By Midwife @Tommys on 12 Jul 2018 - 12:18
I am really sorry to hear that you are finding yourself in such a difficult situation, and it sounds like there are some hard decisions for you to make. The most important thing is to make sure that you and your baby is safe. Is there anyone that you are able to talk to about what you are going through such as family or friends? Do you feel comfortable speaking with your midwife for some support? It maybe that he needs some support himself with use of drugs and alcohol but also possible mental health? The difficult thing is that he needs to want support, it won't be effective if he doesn't and there is not forcing him as this won't help.

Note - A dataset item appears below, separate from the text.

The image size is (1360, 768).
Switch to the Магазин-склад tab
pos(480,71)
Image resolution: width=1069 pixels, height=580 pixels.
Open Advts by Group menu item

I would suggest speaking to someone for support and to help you make sure that you are both safe and looked after.
I wish you all the best
By Midwife @Tommys on 24 Apr 2017 - 09:43
I am so sorry to hear of the incredibly difficult experiences you have gone through and continue to do so. feeling low and worried for the future is understandable, but it sounds like things are getting more difficult to cope with, especially now you are pregnant again and the previous issues aren't resolved.